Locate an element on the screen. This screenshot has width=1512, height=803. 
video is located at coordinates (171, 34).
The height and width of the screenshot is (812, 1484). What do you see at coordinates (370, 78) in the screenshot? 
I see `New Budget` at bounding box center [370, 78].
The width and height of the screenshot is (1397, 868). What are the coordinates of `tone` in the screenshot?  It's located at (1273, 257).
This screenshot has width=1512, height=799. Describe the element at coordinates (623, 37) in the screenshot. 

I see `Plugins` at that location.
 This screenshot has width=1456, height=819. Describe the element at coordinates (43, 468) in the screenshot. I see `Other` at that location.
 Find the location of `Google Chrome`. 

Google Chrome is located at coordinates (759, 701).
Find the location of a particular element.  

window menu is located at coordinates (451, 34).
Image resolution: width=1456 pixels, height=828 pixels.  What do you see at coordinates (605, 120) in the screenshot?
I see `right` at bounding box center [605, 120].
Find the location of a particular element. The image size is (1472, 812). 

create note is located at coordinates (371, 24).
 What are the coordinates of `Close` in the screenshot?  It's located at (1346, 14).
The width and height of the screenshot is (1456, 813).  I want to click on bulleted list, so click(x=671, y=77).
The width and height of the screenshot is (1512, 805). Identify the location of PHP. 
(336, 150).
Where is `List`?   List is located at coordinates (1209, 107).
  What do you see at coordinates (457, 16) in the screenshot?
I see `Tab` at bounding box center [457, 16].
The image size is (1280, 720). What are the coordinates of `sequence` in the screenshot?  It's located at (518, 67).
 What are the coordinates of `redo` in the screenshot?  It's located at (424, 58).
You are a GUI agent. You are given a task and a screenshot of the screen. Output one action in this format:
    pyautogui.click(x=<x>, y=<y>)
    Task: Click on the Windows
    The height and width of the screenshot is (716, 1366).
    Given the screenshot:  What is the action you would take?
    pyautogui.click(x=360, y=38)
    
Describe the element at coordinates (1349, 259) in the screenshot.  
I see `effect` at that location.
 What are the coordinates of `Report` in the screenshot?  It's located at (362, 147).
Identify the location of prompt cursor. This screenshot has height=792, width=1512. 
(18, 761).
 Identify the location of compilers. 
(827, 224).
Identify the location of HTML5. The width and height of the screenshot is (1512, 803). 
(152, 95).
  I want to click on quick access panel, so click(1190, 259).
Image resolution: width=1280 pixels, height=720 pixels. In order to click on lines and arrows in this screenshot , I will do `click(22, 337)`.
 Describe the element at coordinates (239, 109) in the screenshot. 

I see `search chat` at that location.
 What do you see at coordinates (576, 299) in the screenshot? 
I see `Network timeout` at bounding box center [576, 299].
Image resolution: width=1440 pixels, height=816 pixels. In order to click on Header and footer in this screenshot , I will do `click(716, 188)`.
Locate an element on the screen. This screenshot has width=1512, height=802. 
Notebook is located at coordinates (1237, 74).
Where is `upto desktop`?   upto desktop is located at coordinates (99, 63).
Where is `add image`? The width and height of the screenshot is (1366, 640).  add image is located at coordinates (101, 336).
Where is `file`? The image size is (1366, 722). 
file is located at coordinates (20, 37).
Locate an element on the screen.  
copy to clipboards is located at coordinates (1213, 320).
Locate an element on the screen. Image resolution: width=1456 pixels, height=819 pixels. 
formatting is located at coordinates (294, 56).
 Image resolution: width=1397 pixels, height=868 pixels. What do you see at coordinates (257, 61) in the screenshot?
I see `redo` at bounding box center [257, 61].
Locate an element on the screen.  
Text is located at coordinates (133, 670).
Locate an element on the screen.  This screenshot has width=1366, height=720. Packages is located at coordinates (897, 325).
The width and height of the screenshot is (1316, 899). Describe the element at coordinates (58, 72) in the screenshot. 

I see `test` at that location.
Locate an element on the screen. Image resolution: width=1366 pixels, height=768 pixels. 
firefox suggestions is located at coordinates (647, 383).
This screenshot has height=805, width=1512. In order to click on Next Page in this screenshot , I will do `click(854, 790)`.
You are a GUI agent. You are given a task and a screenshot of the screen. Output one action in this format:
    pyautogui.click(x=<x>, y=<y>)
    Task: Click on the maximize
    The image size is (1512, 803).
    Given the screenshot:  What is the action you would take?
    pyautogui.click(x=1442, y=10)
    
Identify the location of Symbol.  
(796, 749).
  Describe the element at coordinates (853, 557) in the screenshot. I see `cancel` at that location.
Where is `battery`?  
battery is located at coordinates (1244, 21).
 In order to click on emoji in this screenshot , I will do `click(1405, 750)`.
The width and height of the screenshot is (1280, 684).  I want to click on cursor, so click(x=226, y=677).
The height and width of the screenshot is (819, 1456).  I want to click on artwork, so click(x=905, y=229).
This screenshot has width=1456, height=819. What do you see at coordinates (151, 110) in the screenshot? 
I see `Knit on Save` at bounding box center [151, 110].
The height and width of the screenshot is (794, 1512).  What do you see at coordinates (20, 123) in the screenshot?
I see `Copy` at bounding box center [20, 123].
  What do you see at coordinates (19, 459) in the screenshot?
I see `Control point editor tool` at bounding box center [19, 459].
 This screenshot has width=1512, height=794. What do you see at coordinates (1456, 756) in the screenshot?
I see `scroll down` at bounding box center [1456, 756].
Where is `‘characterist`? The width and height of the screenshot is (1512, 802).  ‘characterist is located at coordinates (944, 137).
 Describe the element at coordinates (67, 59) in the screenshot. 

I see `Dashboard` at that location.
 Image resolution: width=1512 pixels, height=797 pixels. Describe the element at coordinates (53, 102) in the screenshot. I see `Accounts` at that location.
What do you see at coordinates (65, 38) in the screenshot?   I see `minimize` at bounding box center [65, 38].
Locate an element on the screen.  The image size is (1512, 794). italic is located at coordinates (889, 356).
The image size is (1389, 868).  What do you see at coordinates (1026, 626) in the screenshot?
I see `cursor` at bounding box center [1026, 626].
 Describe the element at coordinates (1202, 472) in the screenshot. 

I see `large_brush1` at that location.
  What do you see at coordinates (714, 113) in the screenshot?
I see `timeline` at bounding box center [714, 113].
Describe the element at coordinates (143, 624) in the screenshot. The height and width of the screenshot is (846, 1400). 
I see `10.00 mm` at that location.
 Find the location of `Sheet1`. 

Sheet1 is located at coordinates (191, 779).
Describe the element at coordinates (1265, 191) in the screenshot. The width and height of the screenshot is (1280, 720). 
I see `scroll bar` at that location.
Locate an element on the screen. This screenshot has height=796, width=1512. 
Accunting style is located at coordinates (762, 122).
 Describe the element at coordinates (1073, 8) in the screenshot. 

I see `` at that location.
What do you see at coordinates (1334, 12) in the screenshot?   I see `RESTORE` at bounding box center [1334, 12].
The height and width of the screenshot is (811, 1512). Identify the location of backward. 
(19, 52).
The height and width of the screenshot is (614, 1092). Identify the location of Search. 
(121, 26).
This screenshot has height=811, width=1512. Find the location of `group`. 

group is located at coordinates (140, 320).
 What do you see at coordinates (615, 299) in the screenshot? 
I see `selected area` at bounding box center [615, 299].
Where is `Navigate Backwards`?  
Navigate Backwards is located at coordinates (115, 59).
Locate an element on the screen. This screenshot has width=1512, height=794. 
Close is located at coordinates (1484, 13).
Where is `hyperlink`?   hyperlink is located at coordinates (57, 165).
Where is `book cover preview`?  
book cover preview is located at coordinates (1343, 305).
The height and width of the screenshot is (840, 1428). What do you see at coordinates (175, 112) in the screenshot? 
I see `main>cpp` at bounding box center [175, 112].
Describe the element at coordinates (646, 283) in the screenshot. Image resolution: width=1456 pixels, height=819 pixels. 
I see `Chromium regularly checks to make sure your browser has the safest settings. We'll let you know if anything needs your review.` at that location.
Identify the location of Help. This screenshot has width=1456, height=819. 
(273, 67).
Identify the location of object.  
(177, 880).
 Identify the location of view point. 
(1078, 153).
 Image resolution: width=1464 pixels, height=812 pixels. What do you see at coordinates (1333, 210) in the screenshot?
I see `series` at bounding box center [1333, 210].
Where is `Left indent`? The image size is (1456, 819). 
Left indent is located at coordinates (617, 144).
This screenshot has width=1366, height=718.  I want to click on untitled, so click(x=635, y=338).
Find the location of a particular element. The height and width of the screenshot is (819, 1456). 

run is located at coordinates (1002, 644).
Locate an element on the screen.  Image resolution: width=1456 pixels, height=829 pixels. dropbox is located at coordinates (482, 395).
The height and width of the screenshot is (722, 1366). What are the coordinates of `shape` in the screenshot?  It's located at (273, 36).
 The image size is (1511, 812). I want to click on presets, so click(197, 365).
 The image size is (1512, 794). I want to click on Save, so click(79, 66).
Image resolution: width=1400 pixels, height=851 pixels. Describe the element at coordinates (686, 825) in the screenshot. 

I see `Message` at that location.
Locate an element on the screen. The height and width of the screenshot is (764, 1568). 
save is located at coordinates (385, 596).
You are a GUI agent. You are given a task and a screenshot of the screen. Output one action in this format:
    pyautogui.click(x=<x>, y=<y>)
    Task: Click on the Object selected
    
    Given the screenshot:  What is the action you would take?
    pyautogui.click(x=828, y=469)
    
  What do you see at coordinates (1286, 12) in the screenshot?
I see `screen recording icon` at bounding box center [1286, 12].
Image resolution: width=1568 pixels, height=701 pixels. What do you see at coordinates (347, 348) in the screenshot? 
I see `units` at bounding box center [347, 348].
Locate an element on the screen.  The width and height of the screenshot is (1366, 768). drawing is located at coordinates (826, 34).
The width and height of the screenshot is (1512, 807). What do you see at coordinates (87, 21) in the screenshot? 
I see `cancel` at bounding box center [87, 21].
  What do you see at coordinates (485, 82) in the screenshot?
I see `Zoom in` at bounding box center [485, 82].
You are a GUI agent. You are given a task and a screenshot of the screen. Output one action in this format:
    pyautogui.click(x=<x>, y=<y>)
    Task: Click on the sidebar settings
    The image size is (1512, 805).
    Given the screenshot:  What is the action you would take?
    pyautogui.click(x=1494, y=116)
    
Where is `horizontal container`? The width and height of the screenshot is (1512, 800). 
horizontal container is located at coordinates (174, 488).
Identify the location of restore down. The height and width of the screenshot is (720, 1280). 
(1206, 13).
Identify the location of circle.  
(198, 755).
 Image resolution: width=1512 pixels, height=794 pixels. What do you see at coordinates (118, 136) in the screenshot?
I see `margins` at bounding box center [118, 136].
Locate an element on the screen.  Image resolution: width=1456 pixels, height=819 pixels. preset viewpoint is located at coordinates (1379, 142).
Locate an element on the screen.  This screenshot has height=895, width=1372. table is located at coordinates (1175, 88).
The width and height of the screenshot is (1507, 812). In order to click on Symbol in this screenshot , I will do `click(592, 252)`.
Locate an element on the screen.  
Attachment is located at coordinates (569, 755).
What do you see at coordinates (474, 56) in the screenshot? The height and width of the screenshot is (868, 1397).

◆ **Written request**: Retype the stretch of data from its very beginning through the line containing "center [457, 16].", character for character, with both ends included.

◆ **Result for this exercise**:
Locate an element on the screen. This screenshot has width=1512, height=803. 
video is located at coordinates (171, 34).
The height and width of the screenshot is (812, 1484). What do you see at coordinates (370, 78) in the screenshot? 
I see `New Budget` at bounding box center [370, 78].
The width and height of the screenshot is (1397, 868). What are the coordinates of `tone` in the screenshot?  It's located at (1273, 257).
This screenshot has width=1512, height=799. Describe the element at coordinates (623, 37) in the screenshot. 

I see `Plugins` at that location.
 This screenshot has width=1456, height=819. Describe the element at coordinates (43, 468) in the screenshot. I see `Other` at that location.
 Find the location of `Google Chrome`. 

Google Chrome is located at coordinates (759, 701).
Find the location of a particular element.  

window menu is located at coordinates (451, 34).
Image resolution: width=1456 pixels, height=828 pixels.  What do you see at coordinates (605, 120) in the screenshot?
I see `right` at bounding box center [605, 120].
Find the location of a particular element. The image size is (1472, 812). 

create note is located at coordinates (371, 24).
 What are the coordinates of `Close` in the screenshot?  It's located at (1346, 14).
The width and height of the screenshot is (1456, 813).  I want to click on bulleted list, so click(x=671, y=77).
The width and height of the screenshot is (1512, 805). Identify the location of PHP. 
(336, 150).
Where is `List`?   List is located at coordinates (1209, 107).
  What do you see at coordinates (457, 16) in the screenshot?
I see `Tab` at bounding box center [457, 16].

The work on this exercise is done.